The skid-type sensor package , mounted on the side of the tool, contains two permanent magnets and a transmiter-receiver antenna. A bowspring ecentralizing arm or powered caliper arm- if run in combination with other logging tools- forces the skid against the borehole wall, effectively removing any upper limit to borehole size. 

An important advantage of the sidewall design is that the effect of conductive mud, which shorts out the antenna on mandrel-type tools, is greatly reduced. What little effect remains is fully corrected by an internal calibration signal. Another advantage is that calibration of NMR porosity is simplified and consist of placing a bottle of water against the skid to simulate 100% porosity. T2 properties of mud filtrate samples required for interpretations corrections- may also be measured at the wellsite in a similar fashion.

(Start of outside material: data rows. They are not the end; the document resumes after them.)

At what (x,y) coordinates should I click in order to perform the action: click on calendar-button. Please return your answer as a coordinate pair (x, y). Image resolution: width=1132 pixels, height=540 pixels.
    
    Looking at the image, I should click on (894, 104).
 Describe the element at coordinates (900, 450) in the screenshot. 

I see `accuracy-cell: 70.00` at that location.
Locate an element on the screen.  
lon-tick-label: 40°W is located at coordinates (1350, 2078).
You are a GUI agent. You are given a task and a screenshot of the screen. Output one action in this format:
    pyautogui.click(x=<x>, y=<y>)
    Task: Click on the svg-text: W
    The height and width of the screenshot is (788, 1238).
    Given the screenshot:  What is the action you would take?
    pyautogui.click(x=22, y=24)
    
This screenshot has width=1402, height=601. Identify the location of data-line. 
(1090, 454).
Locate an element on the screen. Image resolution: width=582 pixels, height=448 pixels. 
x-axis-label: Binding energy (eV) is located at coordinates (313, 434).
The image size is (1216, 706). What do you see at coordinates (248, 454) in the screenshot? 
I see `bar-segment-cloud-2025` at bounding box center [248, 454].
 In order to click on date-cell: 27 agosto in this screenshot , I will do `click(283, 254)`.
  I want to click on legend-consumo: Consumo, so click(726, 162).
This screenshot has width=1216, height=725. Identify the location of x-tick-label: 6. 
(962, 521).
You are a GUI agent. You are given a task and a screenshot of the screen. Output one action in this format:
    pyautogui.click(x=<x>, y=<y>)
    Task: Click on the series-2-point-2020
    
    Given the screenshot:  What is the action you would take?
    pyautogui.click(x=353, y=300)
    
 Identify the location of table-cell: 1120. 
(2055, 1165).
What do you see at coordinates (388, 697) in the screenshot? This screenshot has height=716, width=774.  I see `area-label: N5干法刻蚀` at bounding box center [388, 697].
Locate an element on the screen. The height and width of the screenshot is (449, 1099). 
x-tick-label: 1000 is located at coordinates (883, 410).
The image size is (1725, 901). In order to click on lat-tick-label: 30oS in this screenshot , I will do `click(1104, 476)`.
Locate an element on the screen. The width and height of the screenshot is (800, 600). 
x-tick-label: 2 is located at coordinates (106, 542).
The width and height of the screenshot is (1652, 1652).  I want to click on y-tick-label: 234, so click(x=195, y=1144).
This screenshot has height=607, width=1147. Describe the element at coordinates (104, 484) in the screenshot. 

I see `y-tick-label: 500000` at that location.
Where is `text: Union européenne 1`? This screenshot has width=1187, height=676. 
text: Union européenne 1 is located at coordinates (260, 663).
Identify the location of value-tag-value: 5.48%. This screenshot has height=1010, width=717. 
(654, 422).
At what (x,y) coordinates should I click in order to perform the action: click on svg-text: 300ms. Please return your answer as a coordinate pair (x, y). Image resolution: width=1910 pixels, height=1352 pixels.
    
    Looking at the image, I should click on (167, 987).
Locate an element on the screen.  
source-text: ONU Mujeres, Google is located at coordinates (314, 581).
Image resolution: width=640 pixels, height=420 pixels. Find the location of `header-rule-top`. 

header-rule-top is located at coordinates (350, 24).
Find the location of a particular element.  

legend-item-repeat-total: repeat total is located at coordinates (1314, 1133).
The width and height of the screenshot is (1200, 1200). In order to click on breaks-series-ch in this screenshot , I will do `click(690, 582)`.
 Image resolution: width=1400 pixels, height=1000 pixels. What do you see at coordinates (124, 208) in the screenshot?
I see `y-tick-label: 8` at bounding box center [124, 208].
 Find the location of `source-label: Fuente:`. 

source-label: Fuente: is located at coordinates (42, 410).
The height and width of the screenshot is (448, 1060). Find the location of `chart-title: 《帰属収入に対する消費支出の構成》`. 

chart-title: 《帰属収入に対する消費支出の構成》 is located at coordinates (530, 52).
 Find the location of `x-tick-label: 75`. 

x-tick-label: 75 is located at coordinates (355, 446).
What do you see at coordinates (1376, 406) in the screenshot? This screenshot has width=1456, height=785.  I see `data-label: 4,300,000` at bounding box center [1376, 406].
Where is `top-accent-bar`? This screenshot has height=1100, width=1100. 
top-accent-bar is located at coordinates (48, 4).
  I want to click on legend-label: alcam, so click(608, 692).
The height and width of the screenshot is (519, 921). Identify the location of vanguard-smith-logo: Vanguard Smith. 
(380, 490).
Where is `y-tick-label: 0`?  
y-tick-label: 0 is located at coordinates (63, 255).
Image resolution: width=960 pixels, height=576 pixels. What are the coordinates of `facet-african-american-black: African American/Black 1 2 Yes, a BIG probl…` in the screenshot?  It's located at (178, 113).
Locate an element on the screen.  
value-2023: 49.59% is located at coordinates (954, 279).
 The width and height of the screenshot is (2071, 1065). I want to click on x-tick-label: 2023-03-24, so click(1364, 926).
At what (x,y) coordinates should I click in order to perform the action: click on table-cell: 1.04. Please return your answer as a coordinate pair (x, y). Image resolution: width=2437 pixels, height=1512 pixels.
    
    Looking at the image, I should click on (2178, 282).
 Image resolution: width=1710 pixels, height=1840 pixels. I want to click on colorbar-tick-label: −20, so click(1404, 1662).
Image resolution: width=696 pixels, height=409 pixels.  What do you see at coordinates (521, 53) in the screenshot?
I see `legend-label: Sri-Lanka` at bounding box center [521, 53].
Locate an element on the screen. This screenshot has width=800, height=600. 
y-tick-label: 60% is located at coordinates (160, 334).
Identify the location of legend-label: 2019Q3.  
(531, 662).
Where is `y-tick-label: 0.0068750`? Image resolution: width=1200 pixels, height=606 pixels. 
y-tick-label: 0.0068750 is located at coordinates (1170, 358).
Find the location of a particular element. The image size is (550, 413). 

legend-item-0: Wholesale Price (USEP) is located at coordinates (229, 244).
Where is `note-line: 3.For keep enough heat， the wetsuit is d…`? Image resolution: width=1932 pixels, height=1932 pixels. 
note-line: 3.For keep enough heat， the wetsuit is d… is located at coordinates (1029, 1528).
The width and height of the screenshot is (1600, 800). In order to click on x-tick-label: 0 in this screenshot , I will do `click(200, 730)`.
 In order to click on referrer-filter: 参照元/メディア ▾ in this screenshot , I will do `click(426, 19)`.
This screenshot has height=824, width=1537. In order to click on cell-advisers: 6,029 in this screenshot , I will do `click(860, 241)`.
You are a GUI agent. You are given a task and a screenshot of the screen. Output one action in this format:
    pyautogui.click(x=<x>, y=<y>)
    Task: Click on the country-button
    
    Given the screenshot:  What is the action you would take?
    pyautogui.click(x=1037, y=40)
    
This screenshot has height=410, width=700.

Finally, the design enables high- resolution logging- a 6-inch long measurement aperture is provided by a focoused magnetic field and antenna.

Two permanent magnets generate the focused magnetic field, which is about 1000 times stronger than the Earth's magnetic field. The magnets are arranged so that the field converges to form a zone of constant strength about one inch inside the formation. NMR measurements take place in this region.  

 By design, the area between the skid and the measurement volume does not contribute to the NMR signal. Coupled with skid geometry, this provides sufficient immunity to the effects of mudcake and hole rugosity. The rugose hole effect is similar to that of other skid-type tools such as the Litho-Density tool.

The measurement sequence starts with a wait time of about 1.3 sec to allow for complete polarization of the hydrogen protons in the formation along the length of the skid. Then the antenna typically transmits a train of 600 magnetic pulses into the formation at 320-msec intervals. Each pulse induces an NMR signal-spin echo-from the aligned hydrogen protons. The antenna also acts as a receiver and records each spin echo amplitude. T2 distribution is derived from the decaying spin echo curve, sometimes called the relaxation curve.